Sentada frente a un pequeño arbol casi sin hojas, un tibio Sol me acaricia, miro distraidamente al simple y sencillo aleteo de un colibri, "que ironia" pense, un vuelo basta para fluir, para vivir.
Sin saber nada, tal y como se siente inconciente del presente, del entorno, sin caer en el dilema del tiempo, ni del ego del mundo.
Entonces sigo su vuelo austero, sin fingir su velo de grandeza, su potestad sobre su vuelo, demostrando que el presente es lo unico valioso que tenemos.
En ese instante me di cuenta que en la vida hay que saber diferenciar lo que nos hace unicos de lo que nos hace comunes, que querer no es igual que amar, que solo nos acompaña el aliento de nuestra alma, y que las personas suelen fingir.
Sigo mirando al colibri , su danza es como una ironia de un dia sin alegrias, solo Sol y una apesadumbrada tarde.

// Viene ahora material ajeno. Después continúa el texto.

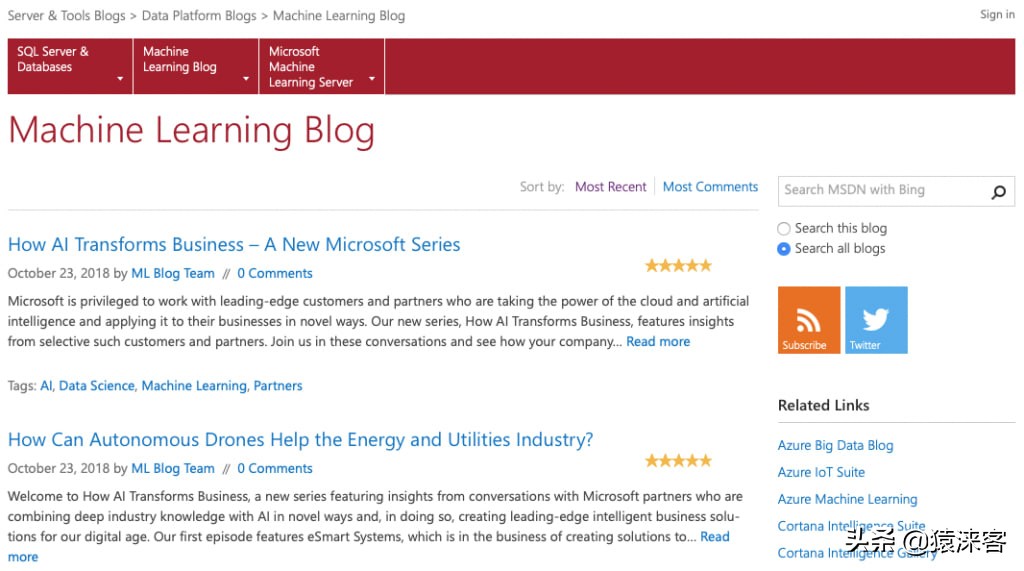This screenshot has width=1024, height=571.
Task: Open Azure IoT Suite related link
Action: coord(821,473)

El colibri es como mi complice descubierto en esta tarde de otoño, en mi mente emigran pensamientos extraviados, debo dejar de soñar, debo dominar mi mente como el colibri domina su vuelo como un diamante por pulir, como un potro por domar, el mundo entero puede caer, mas yo mantendre mi dominio propio, como el colibri su incesante vuelo.